THE TASK: Tally the lines in the listing below that include "size". Answer with the count and nothing more.

◇ ◇ ◇ ◇ ◇

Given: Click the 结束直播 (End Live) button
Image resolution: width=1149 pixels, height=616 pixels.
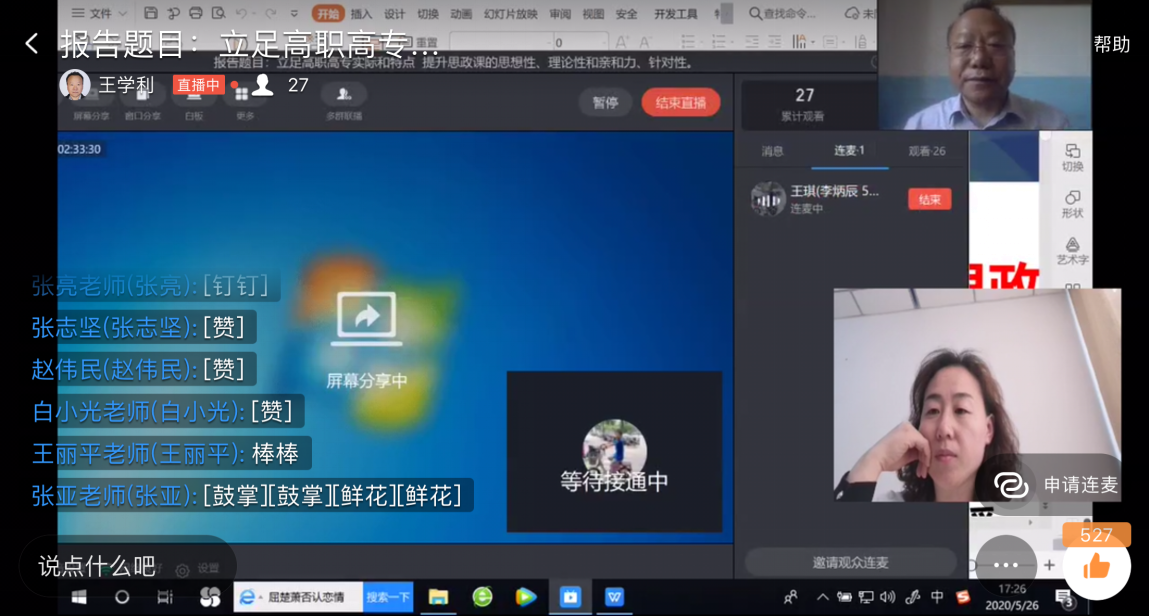Looking at the screenshot, I should 680,102.
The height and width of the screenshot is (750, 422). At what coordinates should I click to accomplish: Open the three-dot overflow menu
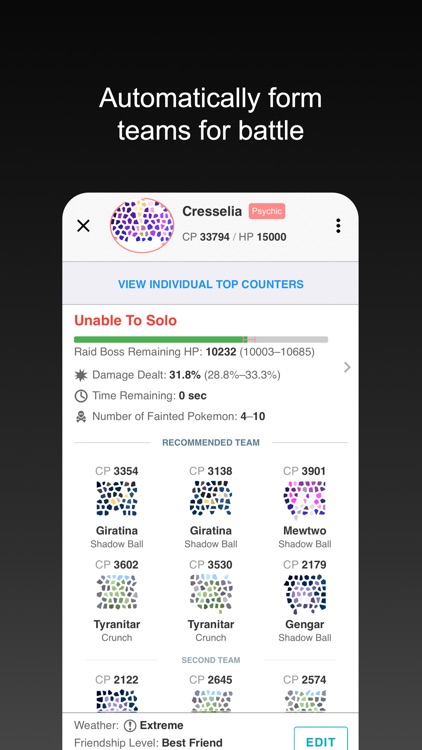click(x=338, y=226)
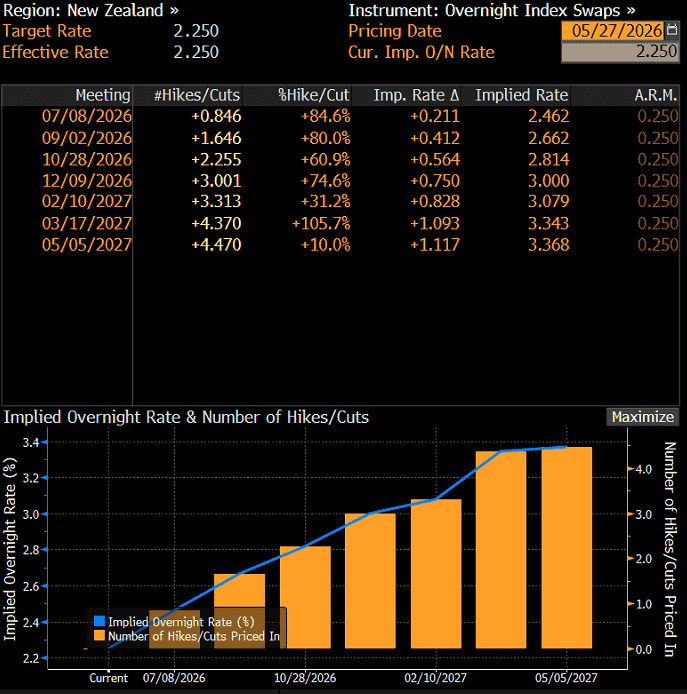The width and height of the screenshot is (687, 694).
Task: Maximize the implied rate chart
Action: (642, 417)
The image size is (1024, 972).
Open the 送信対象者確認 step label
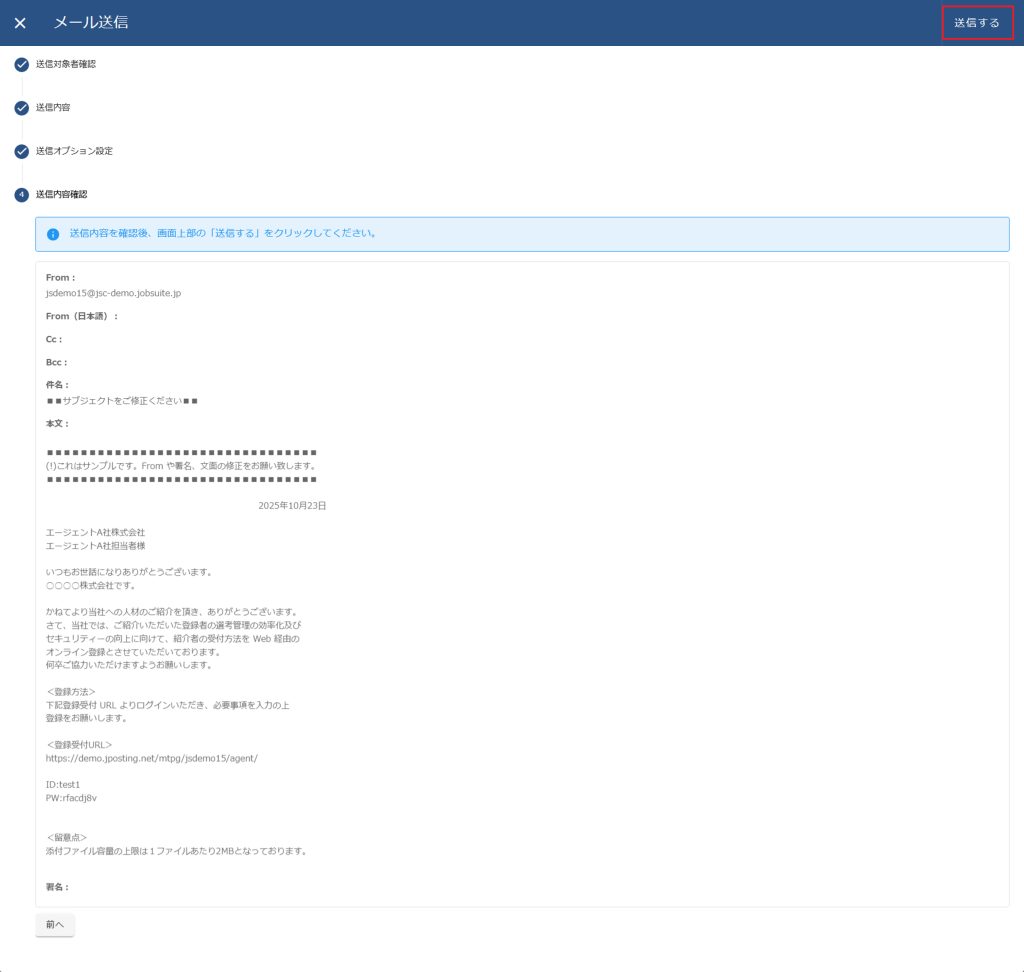pos(66,64)

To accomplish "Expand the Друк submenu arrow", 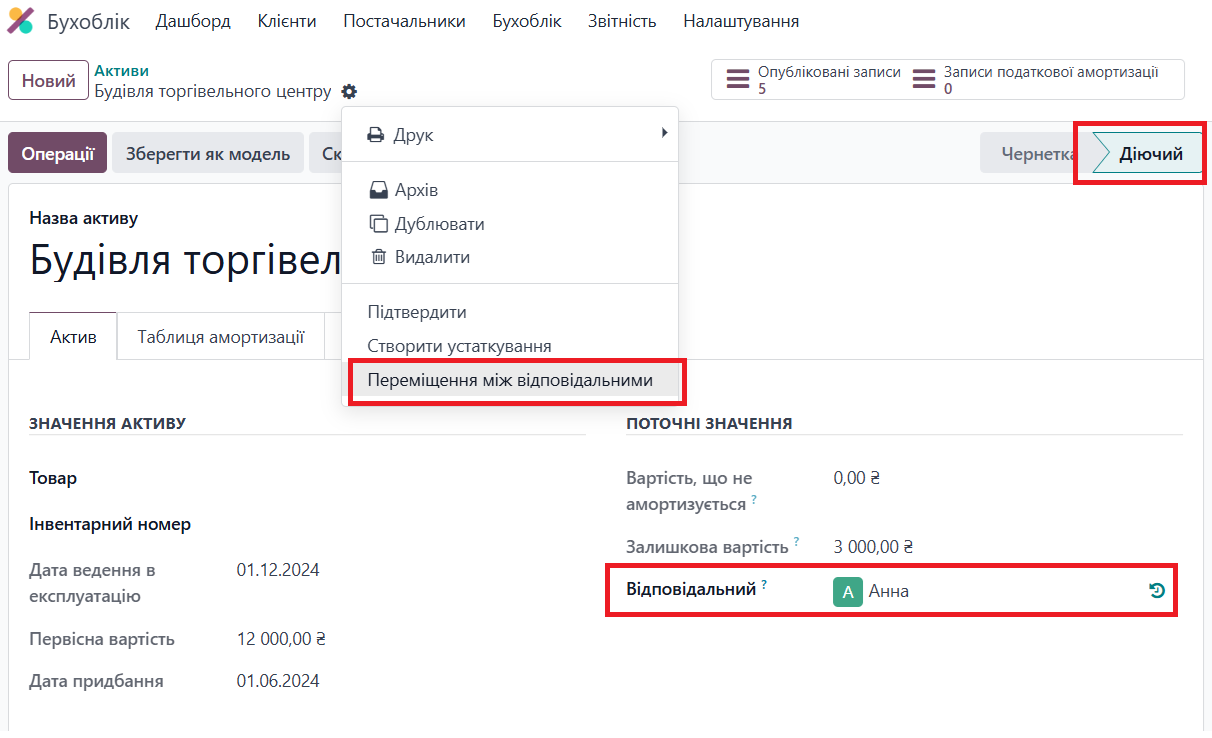I will 664,133.
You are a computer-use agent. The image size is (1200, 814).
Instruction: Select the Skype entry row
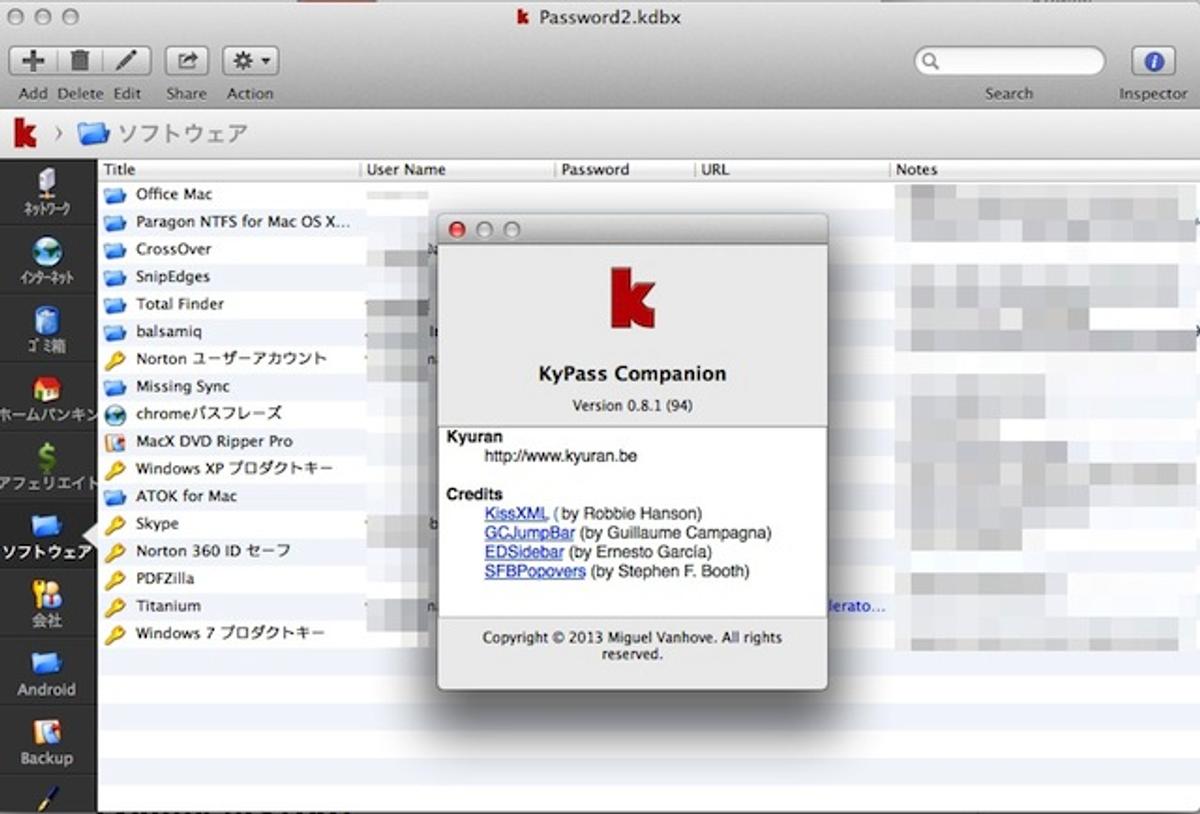(x=157, y=523)
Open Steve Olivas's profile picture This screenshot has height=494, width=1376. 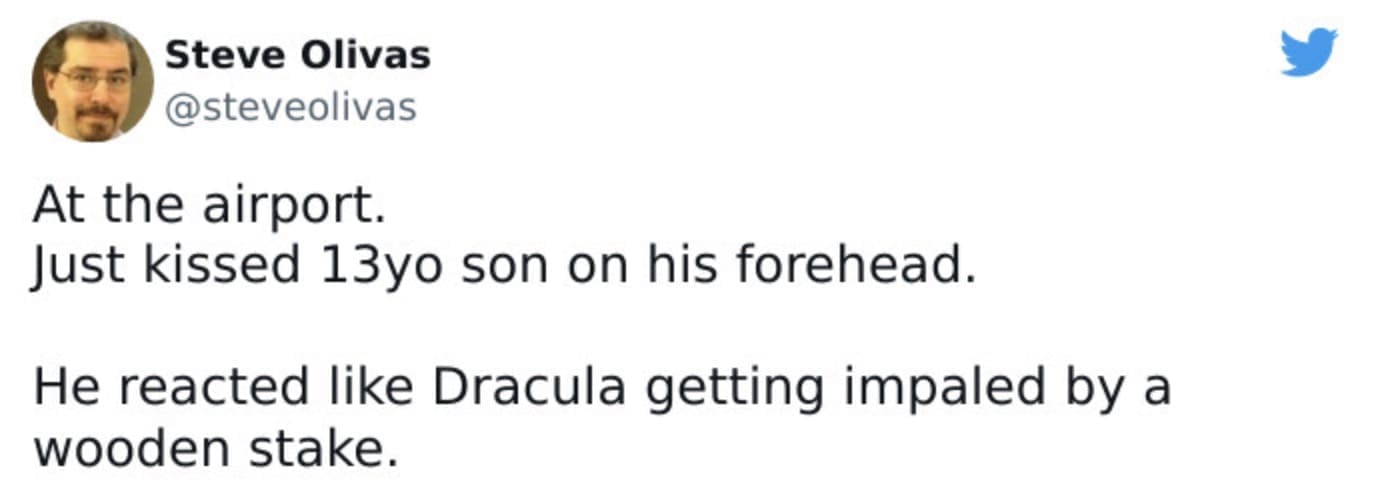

◇ ◇ ◇ ◇ ◇

SOLUTION BELOW: 2